EXHIBIT 10.25.2
SECOND AMENDMENT (this "Amendment"), dated as of September 17, 2001, to
the Credit Agreement dated as of August 28, 2000 (as amended, the "Credit
Agreement"), among Cricket Communications Holdings, Inc., Cricket
Communications, Inc., the Lenders party thereto and Nortel Networks Inc., as
Administrative Agent. Capitalized terms used herein and not defined herein shall
have the meanings assigned to such terms in the Credit Agreement.
WHEREAS, the Credit Agreement provides that the aggregate principal
amount of all Indebtedness described in clauses (a), (b) and (c) of the
definition of "Eligible Secured Debt" contained therein may not exceed
$1,845,000,000; and
WHEREAS, the aggregate total of loans and commitments under the Credit
Agreement, the Lucent Credit Agreement, and the Credit Agreement, dated as of
October 20, 2000 among Holdings, Borrower, the lenders party thereto (including
Ericsson Credit AB) and the Administrative Agent thereunder (the "Ericsson
Credit Agreement") equals $2,370,000 (i.e., $525,000,000 more than Borrower may
currently borrow as Eligible Secured Debt under such credit agreements); and
WHEREAS, Borrower does not anticipate that it will be requesting, in the
near term, Borrowings under the Credit Agreement which would cause the sum of
the Loans made pursuant to the Credit Agreement to exceed $300,000,000 in
principal amount; and
WHEREAS, Holdings, Borrower and the Required Lenders have discussed
amending the Credit Agreement to provide a limit on the available commitment of
Nortel Networks in relation to the aggregate principal amount of Loans held by
Nortel Networks at any time; and
WHEREAS Holdings, Borrower and the Required Lenders have discussed
certain additional amendments to the Credit Agreement regarding Borrower's
capital expenditures and gross revenues;
NOW, THEREFORE, for and in consideration of the mutual agreements
contained in this Amendment and other good and valuable consideration, the
sufficiency and receipt of which are hereby acknowledged, the parties hereto
hereby agree as follows:
Section 1. Amendments.

◆ Recorded information:
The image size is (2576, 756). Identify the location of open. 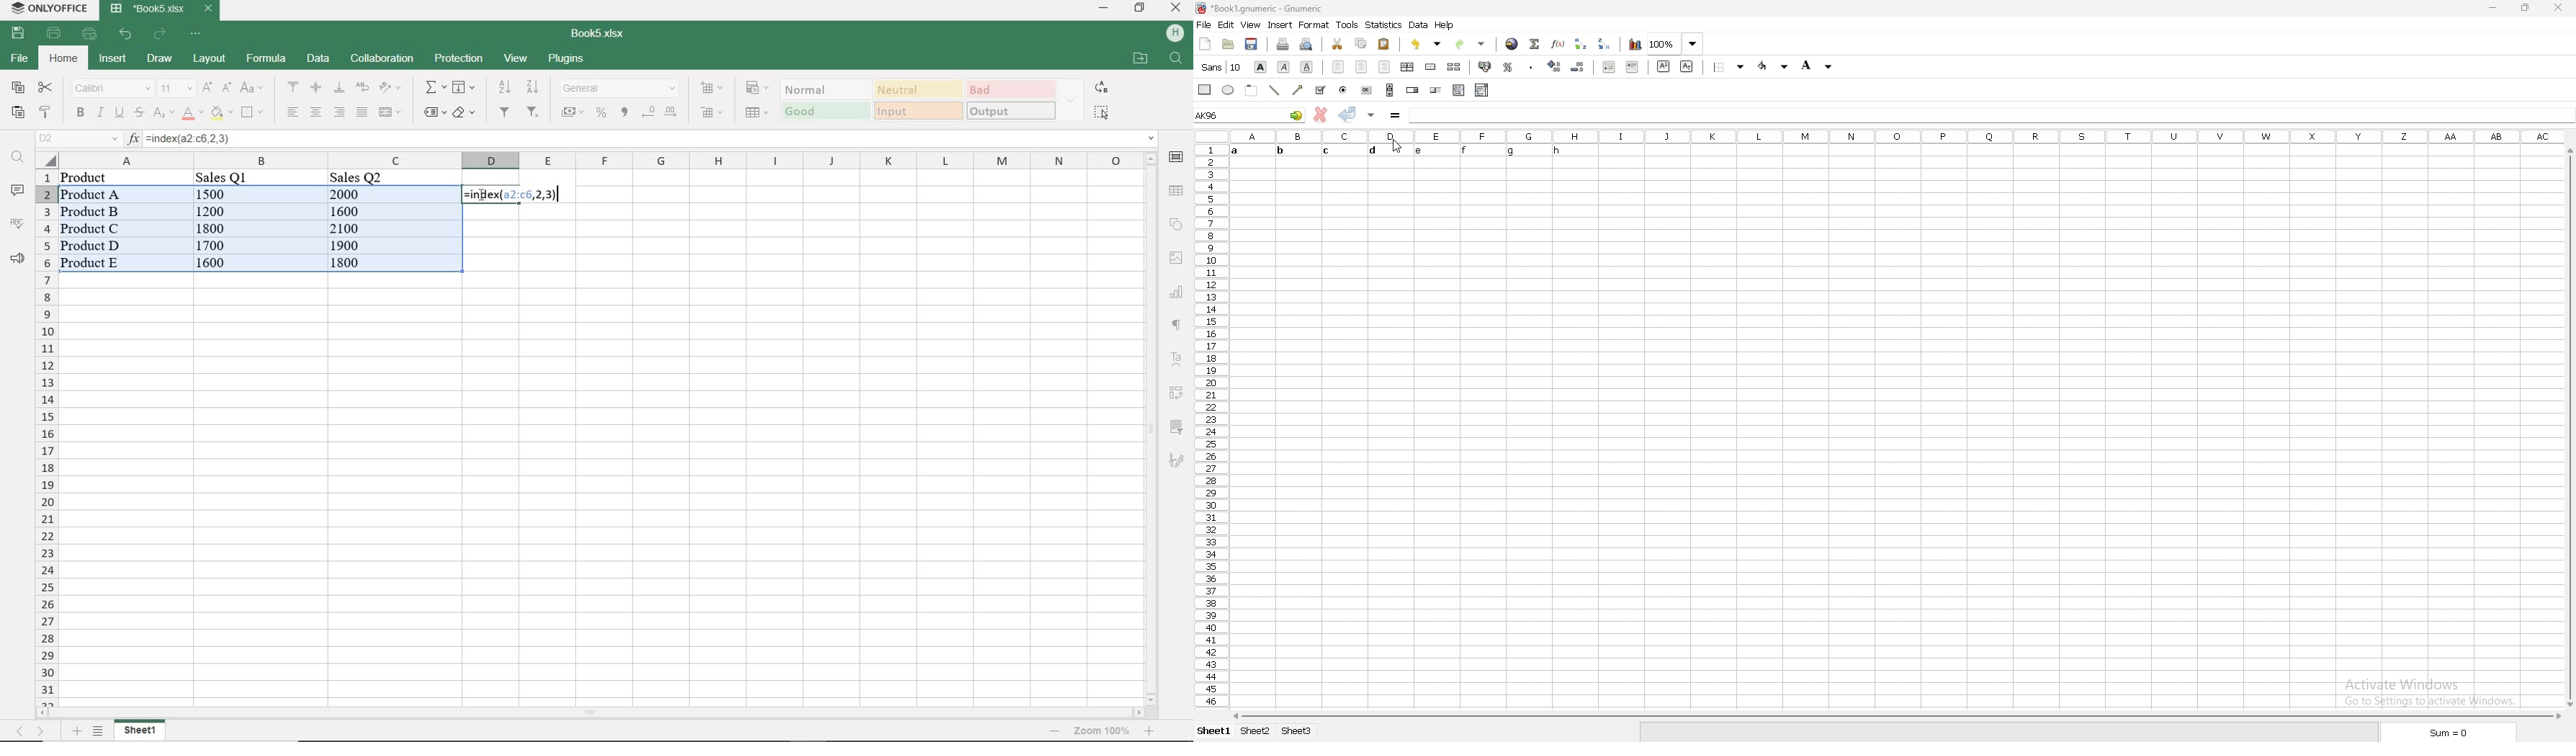
(1228, 44).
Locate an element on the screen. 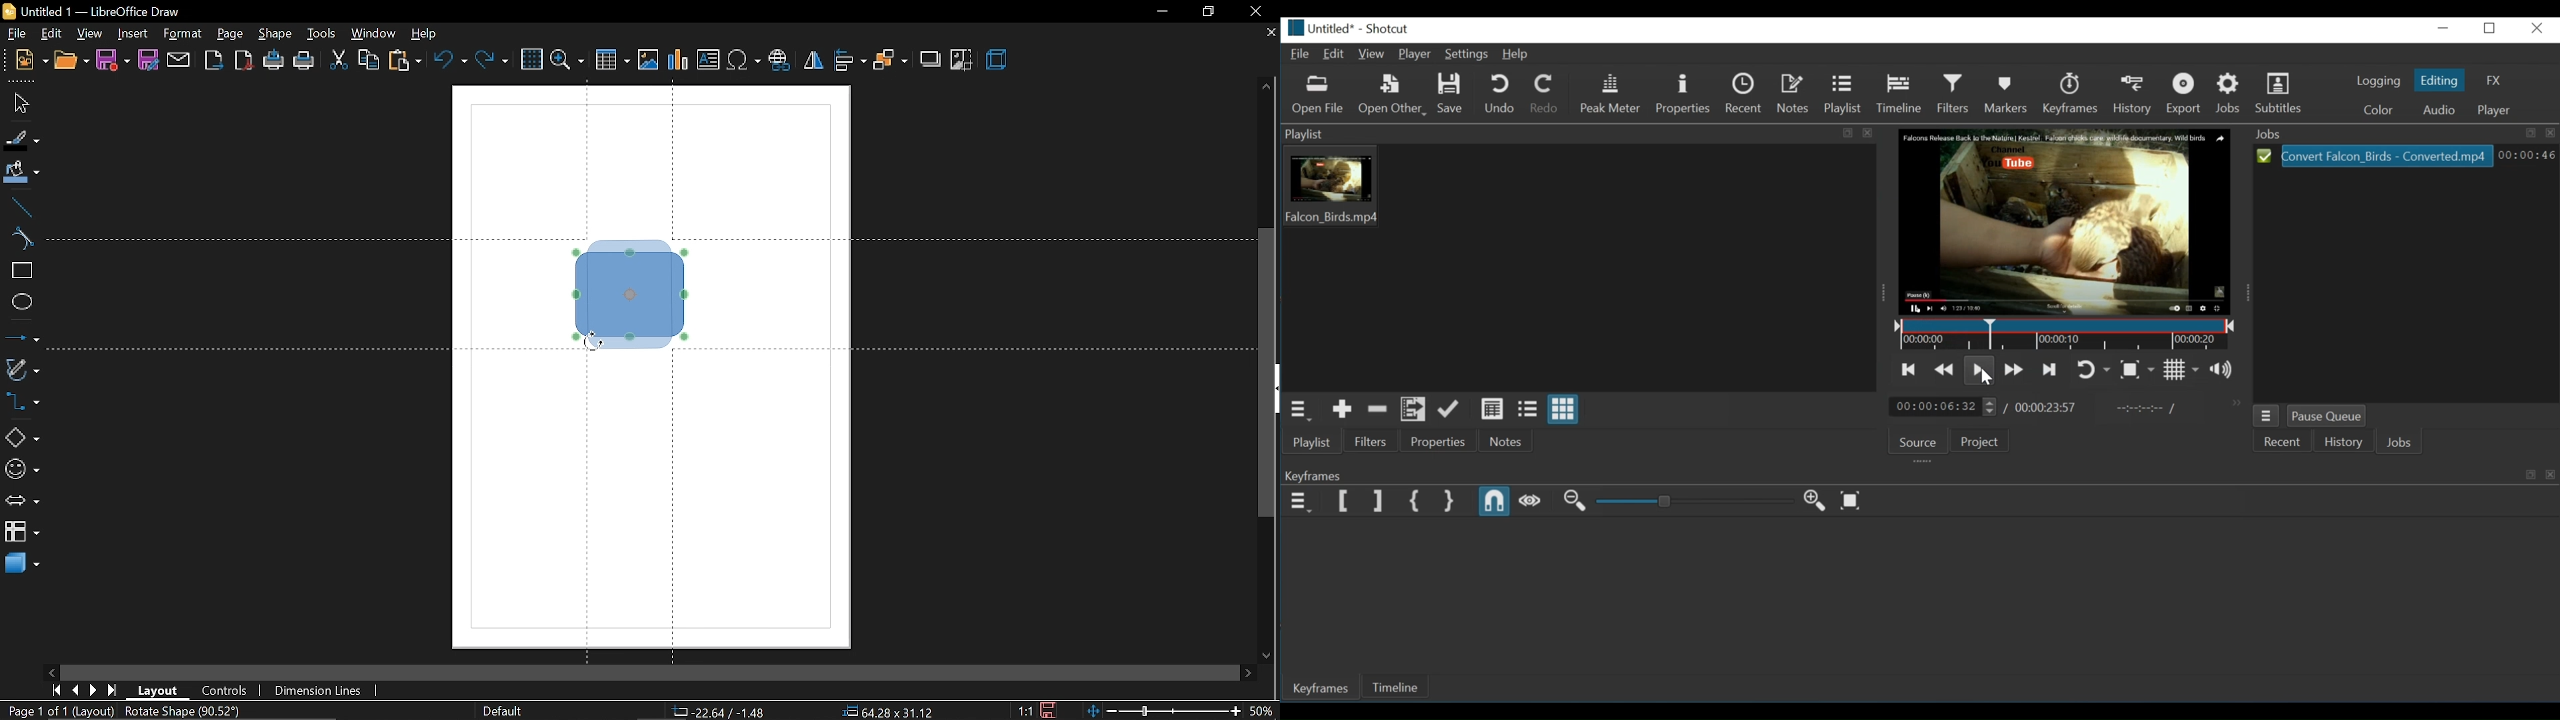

◆ Complete the following:
1) Answer from the credit agreement amendment text:
(a) As of what date is the Second Amendment dated?
(b) Which company serves as Administrative Agent under the Credit Agreement?
(c) Above what principal amount does Borrower not expect its near-term Borrowings to push the sum of the Loans?
2) List every calendar date that appears in the credit agreement amendment text.

◆ Responses in order:
1)
(a) September 17, 2001
(b) Nortel Networks Inc.
(c) $300,000,000

2)
September 17, 2001
August 28, 2000
October 20, 2000